__ACTIVITY__.
Go through the data and copy each line where the word "computer" shows up.

********************

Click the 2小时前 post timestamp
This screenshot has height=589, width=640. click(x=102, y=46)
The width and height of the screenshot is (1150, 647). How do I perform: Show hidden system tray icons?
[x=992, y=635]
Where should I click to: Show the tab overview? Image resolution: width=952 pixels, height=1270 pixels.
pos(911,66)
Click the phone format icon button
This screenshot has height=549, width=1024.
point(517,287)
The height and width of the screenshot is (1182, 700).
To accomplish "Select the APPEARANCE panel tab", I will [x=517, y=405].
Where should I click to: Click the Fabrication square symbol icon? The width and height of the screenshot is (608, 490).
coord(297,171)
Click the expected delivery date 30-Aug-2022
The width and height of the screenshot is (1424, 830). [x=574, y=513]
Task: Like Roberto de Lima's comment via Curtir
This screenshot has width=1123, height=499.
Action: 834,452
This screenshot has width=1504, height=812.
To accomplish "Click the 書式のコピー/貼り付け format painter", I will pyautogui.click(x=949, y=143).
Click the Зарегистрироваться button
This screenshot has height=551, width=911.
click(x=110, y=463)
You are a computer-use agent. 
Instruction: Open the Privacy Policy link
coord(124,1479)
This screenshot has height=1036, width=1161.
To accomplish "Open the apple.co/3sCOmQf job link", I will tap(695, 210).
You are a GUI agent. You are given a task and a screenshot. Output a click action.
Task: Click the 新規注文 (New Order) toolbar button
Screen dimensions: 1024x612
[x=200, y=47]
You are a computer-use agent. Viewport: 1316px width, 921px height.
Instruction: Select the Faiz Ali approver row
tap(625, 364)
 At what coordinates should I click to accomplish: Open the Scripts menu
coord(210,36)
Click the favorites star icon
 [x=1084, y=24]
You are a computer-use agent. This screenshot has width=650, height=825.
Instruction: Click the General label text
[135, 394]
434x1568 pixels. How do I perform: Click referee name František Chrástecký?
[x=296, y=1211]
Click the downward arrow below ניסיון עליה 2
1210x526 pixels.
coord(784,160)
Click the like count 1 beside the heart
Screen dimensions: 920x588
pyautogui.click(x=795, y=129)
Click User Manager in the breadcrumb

********************

__ANSWER BOX__.
You are a computer-use agent. 
You are a computer-use agent. Viewport: 1316px width, 921px height.
You are a computer-use agent. This screenshot has width=650, height=825.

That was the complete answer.